Well, it would be, if not for…
The Bad Sean Nuernberger
As I said, it would be the best field goal kicking percentage in Ohio State’s history, if not for the next ten yards. When the offense stalls at the 23-yard line and back, Nuernberger’s accuracy takes a significant and noticeable hit. He is a paltry six of fifteen from 40+ yards. Of those, five were made in his freshman campaign, where he went 50%. Since 2014, he’s made just one kick from beyond 39 yards.
The problem isn’t just Sean, as I’ll note in a moment, but each Buckeye kicker has seemed to struggle from outside of 40 yards in recent memory. In 2015, Jack Willoughby, a senior transfer, beat out Sean Nuernberger for the starting job. The following season, an injury forced him to the sideline for the duration of the year, allowing another transfer, Tyler Durbin, to accumulate kicking points. Despite new faces, the woes remained, as those two went two of eight from 40 yards and out, with Willoughby failing to hit on any of his three attempts.
From 2004 to 2013, Buckeye kickers nailed an impressive 73.2% of their kicks between 40 and 49 yards. In fact, they were better than a coin toss, hitting 55.5%, from beyond 50 yards! OSU kickers are just 37.5% from 40+, since 2014, and not a single 50+ yard attempt has been made. With those odds, why bother?
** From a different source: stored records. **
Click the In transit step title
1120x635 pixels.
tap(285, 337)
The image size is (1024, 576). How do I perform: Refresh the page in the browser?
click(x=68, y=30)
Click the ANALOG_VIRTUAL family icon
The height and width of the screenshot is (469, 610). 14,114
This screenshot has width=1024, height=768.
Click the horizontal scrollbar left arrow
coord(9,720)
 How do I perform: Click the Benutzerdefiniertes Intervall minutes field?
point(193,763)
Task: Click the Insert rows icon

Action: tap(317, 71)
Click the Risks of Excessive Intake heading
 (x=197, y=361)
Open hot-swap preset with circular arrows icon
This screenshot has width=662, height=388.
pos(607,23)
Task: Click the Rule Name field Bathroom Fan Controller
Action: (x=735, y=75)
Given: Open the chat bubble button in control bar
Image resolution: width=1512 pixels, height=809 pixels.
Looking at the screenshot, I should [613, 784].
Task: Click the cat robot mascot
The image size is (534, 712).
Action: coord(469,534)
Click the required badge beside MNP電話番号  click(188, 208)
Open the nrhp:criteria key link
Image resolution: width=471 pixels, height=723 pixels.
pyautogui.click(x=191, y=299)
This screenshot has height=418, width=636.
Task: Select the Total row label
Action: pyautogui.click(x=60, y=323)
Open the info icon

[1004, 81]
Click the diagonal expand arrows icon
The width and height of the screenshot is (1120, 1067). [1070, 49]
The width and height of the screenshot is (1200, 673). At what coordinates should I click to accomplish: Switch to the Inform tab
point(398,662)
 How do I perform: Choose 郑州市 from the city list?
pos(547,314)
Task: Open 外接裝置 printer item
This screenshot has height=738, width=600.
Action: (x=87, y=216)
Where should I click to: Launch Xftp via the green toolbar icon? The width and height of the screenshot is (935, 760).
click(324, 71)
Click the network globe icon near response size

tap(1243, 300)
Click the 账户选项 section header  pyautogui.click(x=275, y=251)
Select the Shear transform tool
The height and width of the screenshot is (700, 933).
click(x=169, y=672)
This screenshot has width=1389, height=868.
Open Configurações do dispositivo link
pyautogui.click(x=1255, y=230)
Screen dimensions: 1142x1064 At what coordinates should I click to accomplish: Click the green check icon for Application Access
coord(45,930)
In the most recent game, against Minnesota, Sean Nuernberger was out with an injury, allowing Blake Haubeil, the kickoff specialist, to take the reins. Haubeil stepped up and nailed a 47-yard field goal. It was the longest since a 49-yarder against Penn State in 2014 (the one where the play clock may or may not have already expired).
I can’t tell you what to think of Sean Nuernberger’s legacy at Ohio State. He’s perhaps the most accurate kicker that the Buckeyes have ever had within a certain range, and obviously the best ever with extra points. And yet, it may be his inaccuracy beyond 40 yards (if not his health) that prohibits him from becoming the person atop the all-time scoring mark in Ohio State history. In fact, as of Thursday, Urban Meyer named Blake Haubeil the starting kicker for the matchup against Purdue on Saturday.